Fahrenheit -華氏-
■Surprising incident(異変)
出た!!
俺は若干引き腰。
「い、いや。焼酎ぐらい自分で作る」
「遠慮しないでくださいよぉ」と俺の冷たい態度にもめげずに、「すみませ~ん!」とよく透る軽やかな声で店員を呼んだ。

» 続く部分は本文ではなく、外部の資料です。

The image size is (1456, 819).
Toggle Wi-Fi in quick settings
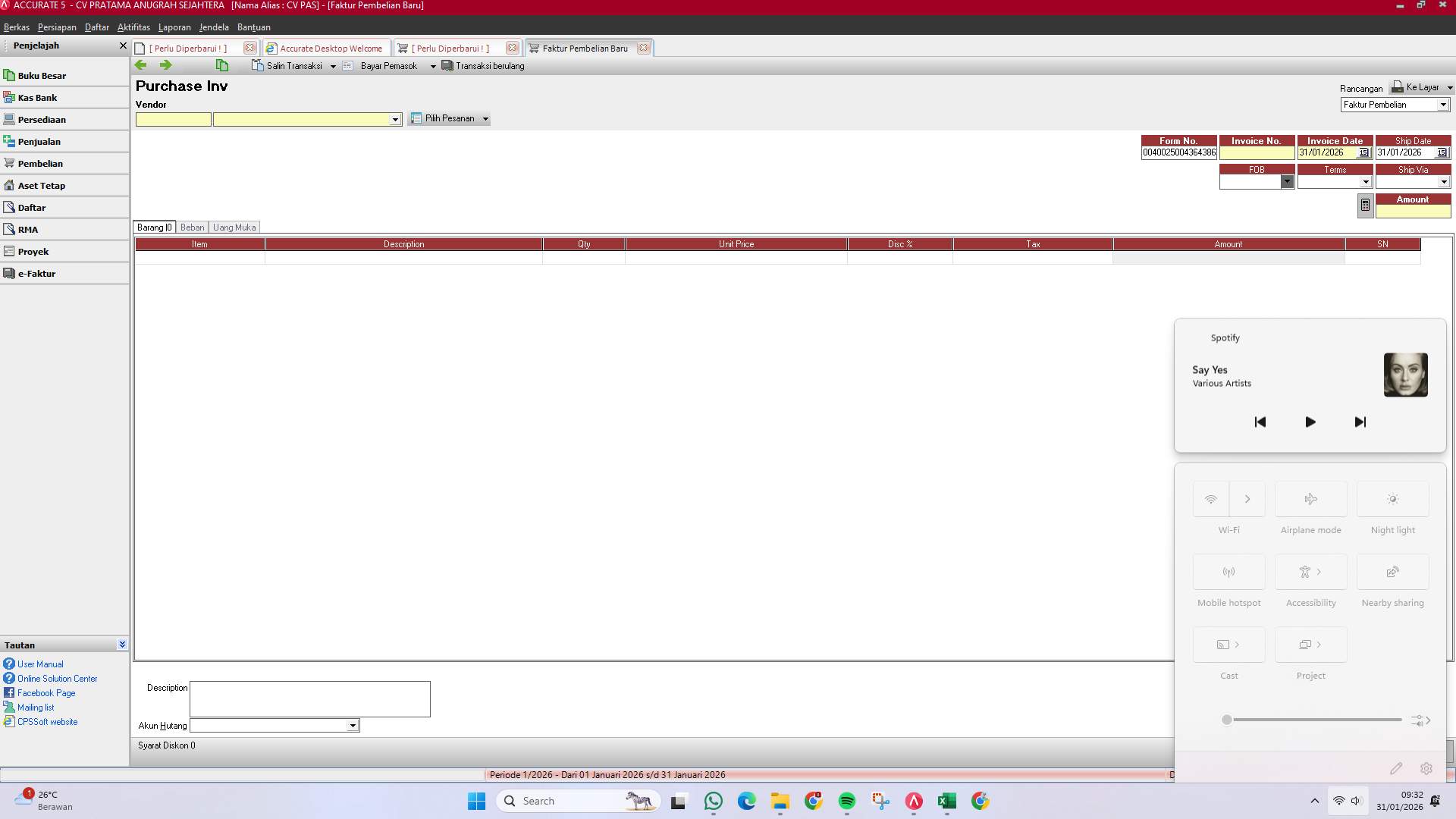(1211, 499)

氷の入ったボウルがすぐに運ばれて、緑川がいそいそと焼酎を作り出す。
グラスに氷を入れたところで、女の子の一人が緑川を呼び止めた。
「あ、緑川さん。いいよ~あたしらが作るし」
「いいですよぉ。先輩方はお喋りしていてください♪」
にっこり笑ったものの、“お喋り”のところが妙に強く発音され、それが棘を含んでいることがありありと分かった。
女の子たちがムッと顔をしかめる。
「緑川さん、部長の好み知ってるの?」
いやいや、君たちだって知らないでしょ?
女の子たちの反撃にもひるまず緑川はにっこり続けた。
「これから知っていくつもりですぅ♪」
つ…強い……
バチバチっ!緑川と女の子たちの間で火花が散った。
こ、怖い……
緑川と女の子たちが睨みあっているとき、俺はこそっと席を立ち上がった。
この際焼酎はどうだっていい。逃げるのが先決だ!
女の子たちの群から、這い出るようにすると目の前に瑠華が居た。